DATA TO PROCESS: Begin

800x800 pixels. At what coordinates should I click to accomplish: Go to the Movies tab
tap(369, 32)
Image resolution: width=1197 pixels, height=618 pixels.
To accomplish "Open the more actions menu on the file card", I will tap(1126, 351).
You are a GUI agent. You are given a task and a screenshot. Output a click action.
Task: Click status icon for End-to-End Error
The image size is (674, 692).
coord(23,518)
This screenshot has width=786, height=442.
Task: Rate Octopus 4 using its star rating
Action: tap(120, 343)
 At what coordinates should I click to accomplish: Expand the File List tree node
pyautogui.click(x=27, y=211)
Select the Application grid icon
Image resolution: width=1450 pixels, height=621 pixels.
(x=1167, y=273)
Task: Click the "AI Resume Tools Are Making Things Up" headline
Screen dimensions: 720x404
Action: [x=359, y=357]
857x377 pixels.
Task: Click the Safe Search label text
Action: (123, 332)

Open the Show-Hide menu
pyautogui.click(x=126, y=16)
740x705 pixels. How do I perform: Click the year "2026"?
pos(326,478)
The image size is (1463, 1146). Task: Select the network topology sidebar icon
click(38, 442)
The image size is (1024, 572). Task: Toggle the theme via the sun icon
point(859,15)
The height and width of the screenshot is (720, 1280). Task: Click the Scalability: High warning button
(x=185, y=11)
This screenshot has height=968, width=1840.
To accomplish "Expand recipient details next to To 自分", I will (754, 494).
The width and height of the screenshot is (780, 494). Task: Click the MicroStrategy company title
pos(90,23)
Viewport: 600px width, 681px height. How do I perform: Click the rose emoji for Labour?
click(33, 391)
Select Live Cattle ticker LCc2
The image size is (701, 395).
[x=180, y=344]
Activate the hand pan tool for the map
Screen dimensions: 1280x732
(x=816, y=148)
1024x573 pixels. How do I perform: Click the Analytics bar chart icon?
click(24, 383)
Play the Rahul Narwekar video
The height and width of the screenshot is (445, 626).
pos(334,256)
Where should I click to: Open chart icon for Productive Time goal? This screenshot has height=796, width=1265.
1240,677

DATA TO PROCESS: End

*PROBLEM DETAILS*. Go through the lines above and count those with "will"; report only the number.

*RESPONSE TO THE EXERCISE*. 2